Hoy quiero referirme a la obra de Peter Weiss “Marat-Sade montada por el grupo “Histrión Teatro de Arte” bajo la dirección de Sergio Arrau, maestro chileno afincado en Lima cuyo estreno se dio en Junio de 1968 en el teatro Manuel A. Segura de Lima.
Lo que en un principio se presentaba como un montaje más del grupo Histrión, al finalizar terminaría convirtiéndose en una apoteosis teatral sin precedentes en la escena peruana.
Histrión ya tenía la fama –merecida por cierto- de presentar espectáculos impecables desde todo punto de vista, tanto en lo propiamente actoral, como en lo escenotécnico (vestuario, iluminación, etc.) y esto debido a la calidad de sus integrantes. Salían a escena los hermanos Velásquez, Mario, Carlos y José, Ernesto Ráez, César Urueta, Delfina Paredes, Miryam Reátegui, Carlos Gassols y muchos otros más, que sería largo enumerar; se daba por sentado entonces que ésta iba a ser una función del tipo a las que nos tenían acostumbrados.
Lo que el público ignoraba era que la obra de Weiss se presentaba de por si complicada y difícil de encarar, ya que planteaba más de un reto para la compañía y su director.
Al hecho de ambientarse en un manicomio, se sumaban los largos parlamentos de sus personajes y la casi inmovilidad de Marat confinado dentro de su bañera.
La obra se desarrolló en forma “normal” tal y como la había marcado el director, esto es con la participación del público como espectador… hasta la escena final.
De pronto un grupo de “pacientes” escapa del manicomio y salta a la platea directamente sobre los desprevenidos espectadores.
Fue el acabose. Gritos, sustos, empujones y esa incertidumbre de no saber si aquel ser sucio y harapiento que forcejeaba por arrancar una cartera o el otro que le acariciaba la cara o le gritaba incoherencias o el de mas allá que vociferaba, como poseído, por el patio de butacas; eran o no actores.
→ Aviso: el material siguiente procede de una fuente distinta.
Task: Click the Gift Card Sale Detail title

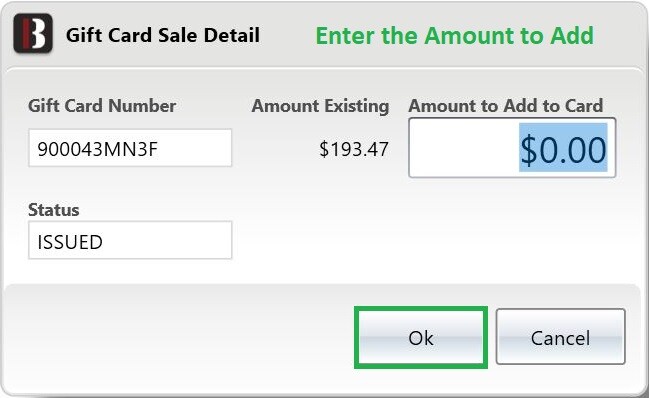Action: tap(163, 35)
Luego de unos segundos interminables, los aplausos, los mismos que no cesaron en varios minutos haciendo palpitar aún más el corazón de los presentes, público y actores. Lentamente volvió la calma y los comentarios no se hicieron esperar mientras la sala quedaba vacía.
Al finalizar, y escondidos del poco público que quedaba en la sala, el elenco de la obra se recupera del stress que ha significado la puesta en escena.
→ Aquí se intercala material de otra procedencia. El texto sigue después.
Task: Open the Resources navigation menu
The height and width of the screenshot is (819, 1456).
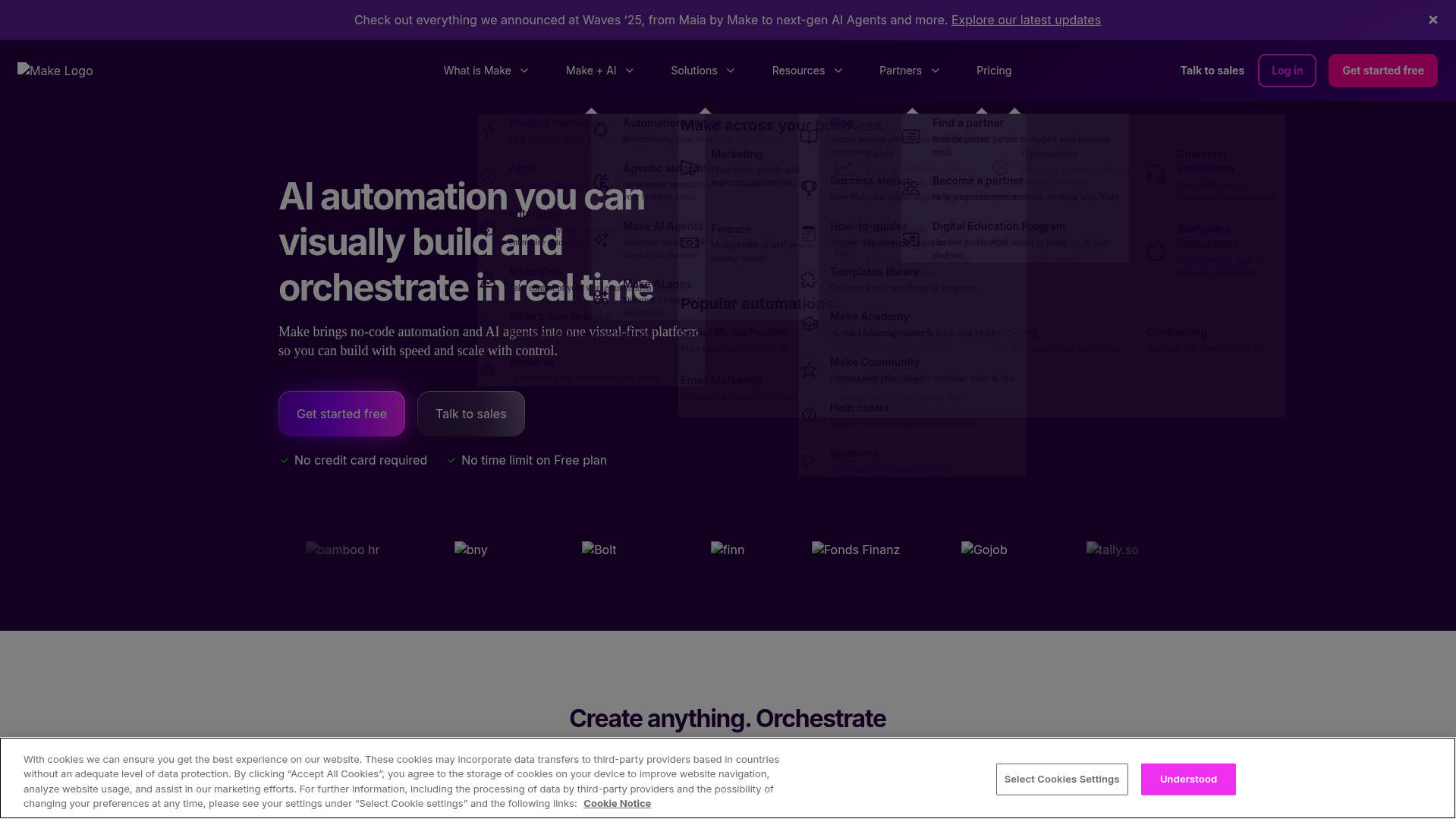Action: point(807,71)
El siquiatra asesor, va relajando tensiones, da consejos para las próximas funciones, ayuda a “recuperar la cordura”, luego de un trabajo de inmersión en el personaje que los mantenía dentro del mismo aún estando fuera de escena esperando su próxima entrada.
Cada uno había asumido un cuadro psicopatológico específico llevado durante las casi dos horas que duraba la obra, algo que, para algunos, podía ser sumamente peligroso al derivar en la permanencia dentro del personaje, perdiendo el control del mismo: en otras palabras “hacerse los locos” los podrían volver definitivamente locos.
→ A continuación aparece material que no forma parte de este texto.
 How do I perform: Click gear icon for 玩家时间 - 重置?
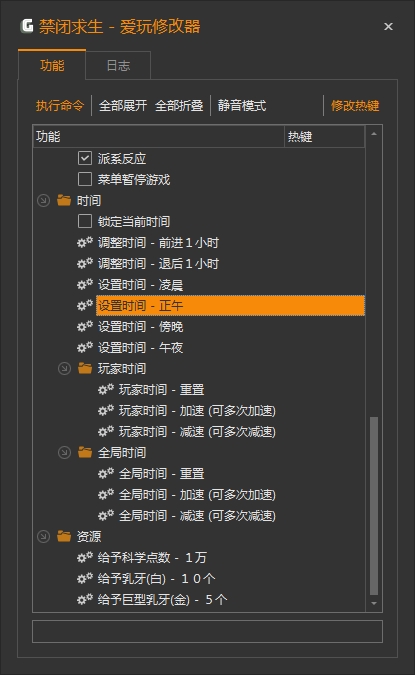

Pero no, ese “hacerse los locos” no era un trabajo improvisado, al contrario, el montaje y su trabajo previo se había planteado como nunca antes se había hecho en el teatro peruano. Durante más de dos meses, actores y director, revisaron muchas historias clínicas de pacientes del hospital psiquiátrico Víctor Larco Herrera entre los que había paranoicos, esquizofrénicos, catatónicos, depresivos, etc., y se dedicaron a observar su comportamiento, reacciones e interrelaciones.
Sin embargo, la simple observación de su comportamiento no bastaba para hacerse una idea mas completa del cuadro patológico de cada uno, había que estudiar las motivaciones del mismo, saber el porqué cada situación vivida por ese individuo había derivado en un problema mental específico.
Pero había un inconveniente y bastante complicado: la observación pura de manifestaciones externas no era suficiente, y el análisis de las motivaciones internas si bien ayudaba no brindaba una visión panorámica permanente, había que ir más allá a fin de presentar en escena un personaje bastante creíble que no fuera una imitación simplemente. Había que convivir con ellos el mayor tiempo posible.
Y así se hizo, actores y actrices comprometidos con esos papeles, asistieron durante esos dos meses puntual y religiosamente, en forma diaria, a vivir la “realidad” del mundo “irreal” de los pacientes del hospital.
Lo que se logró ha marcado un hito en el teatro peruano; un montaje calificado de excelente en su momento, con un nivel de actuación jamás superado ni en las posteriores puestas en escena de la obra de Weiss ni en otros montajes en los cuales los actores no han llegado a ese nivel de “vivencia” logrado en el Marat-Sade de Histrión.
Mucho se ha escrito acerca de esta obra, y siempre se llegará a un consenso unánime: fue el mejor montaje teatral que se ha visto jamás en Lima.